Good Peter, to hide her face; for her fan’s the fairer face.
Nurse
God ye good morrow, gentlemen.
Mercutio
God ye good-den, fair gentlewoman.
Nurse
Is it good-den?
Mercutio
’Tis no less, I tell ye; for the bawdy hand of the dial is now upon the prick of noon.
Nurse
Out upon you! What a man are you?
Romeo
One, gentlewoman, that God hath made for himself to mar.
Nurse
By my troth, it is well said; for himself to mar, quoth a? Gentlemen, can any of you tell me where I may find the young Romeo?
Romeo
I can tell you: but young Romeo will be older when you have found him than he was when you sought him. I am the youngest of that name, for fault of a worse.
Nurse
You say well.
Mercutio
Yea, is the worst well?

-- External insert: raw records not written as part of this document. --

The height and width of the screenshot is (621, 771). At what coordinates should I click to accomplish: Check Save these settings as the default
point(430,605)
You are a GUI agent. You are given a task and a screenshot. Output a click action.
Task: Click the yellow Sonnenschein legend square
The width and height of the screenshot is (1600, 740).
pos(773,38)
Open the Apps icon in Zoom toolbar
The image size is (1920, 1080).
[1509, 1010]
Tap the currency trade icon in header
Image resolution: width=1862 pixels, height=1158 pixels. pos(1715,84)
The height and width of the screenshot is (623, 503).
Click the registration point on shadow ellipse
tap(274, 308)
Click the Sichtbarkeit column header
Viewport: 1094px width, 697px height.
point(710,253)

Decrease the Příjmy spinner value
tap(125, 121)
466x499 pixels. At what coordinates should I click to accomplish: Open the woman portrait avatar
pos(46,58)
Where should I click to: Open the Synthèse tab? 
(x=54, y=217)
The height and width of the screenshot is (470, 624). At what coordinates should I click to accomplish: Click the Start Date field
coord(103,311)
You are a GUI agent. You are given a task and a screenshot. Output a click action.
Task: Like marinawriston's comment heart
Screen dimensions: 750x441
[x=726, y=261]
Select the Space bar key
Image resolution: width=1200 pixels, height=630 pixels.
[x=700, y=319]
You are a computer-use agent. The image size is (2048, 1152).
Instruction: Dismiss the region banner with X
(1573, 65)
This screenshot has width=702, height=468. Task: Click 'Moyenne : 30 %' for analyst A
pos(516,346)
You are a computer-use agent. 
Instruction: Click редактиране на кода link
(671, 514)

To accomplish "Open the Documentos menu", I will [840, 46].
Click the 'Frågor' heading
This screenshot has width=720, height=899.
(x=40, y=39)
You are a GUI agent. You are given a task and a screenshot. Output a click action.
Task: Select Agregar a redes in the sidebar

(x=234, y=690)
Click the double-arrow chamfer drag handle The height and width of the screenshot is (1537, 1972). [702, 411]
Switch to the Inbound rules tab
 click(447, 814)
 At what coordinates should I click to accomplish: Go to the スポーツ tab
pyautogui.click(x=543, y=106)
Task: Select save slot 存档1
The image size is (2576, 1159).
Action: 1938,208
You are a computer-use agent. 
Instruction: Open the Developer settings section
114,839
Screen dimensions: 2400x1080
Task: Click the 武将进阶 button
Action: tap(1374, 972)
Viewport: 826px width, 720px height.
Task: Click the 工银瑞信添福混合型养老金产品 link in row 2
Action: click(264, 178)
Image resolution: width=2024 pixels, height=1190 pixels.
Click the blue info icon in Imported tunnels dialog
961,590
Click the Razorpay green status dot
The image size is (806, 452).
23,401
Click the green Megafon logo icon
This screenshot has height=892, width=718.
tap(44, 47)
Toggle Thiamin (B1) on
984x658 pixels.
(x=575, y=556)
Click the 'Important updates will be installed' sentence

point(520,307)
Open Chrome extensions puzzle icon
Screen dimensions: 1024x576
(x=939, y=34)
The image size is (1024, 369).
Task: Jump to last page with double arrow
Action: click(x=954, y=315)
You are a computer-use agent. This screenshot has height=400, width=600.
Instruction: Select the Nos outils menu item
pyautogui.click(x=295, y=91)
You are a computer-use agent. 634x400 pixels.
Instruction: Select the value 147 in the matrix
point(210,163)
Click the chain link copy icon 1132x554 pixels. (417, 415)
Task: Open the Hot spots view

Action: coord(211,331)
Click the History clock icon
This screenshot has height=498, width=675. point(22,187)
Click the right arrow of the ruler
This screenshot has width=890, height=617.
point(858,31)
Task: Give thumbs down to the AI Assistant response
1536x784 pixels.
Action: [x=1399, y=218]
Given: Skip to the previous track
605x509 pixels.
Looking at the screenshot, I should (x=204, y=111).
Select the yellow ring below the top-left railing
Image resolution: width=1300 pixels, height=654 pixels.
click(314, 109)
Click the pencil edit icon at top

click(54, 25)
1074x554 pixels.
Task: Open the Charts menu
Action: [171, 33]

Very well took, i’faith; wisely, wisely.
Nurse
If you be he, sir, I desire some confidence with you.
Benvolio
She will endite him to some supper.
Mercutio
A bawd, a bawd, a bawd! So ho!
Romeo
What hast thou found?
Mercutio
No hare, sir; unless a hare, sir, in a lenten pie, that is something stale and hoar ere it be spent.
[Sings.]
An old hare hoar,
And an old hare hoar,
Is very good meat in Lent;
But a hare that is hoar
Is too much for a score
When it hoars ere it be spent.
Romeo, will you come to your father’s? We’ll to dinner thither.
Romeo
I will follow you.
Mercutio
Farewell, ancient lady; farewell, lady, lady, lady.
[Exeunt Mercutio and Benvolio]
Nurse
I pray you, sir, what saucy merchant was this that was so full of his ropery?
Romeo
A gentleman, Nurse, that loves to hear himself talk, and will speak more in a minute than he will stand to in a month.
Nurse
And a speak anything against me, I’ll take him down, and a were lustier than he is, and twenty such Jacks. And if I cannot, I’ll find those that shall. Scurvy knave! I am none of his flirt-gills; I am none of his skains-mates.-And thou must stand by too and suffer every knave to use me at his pleasure!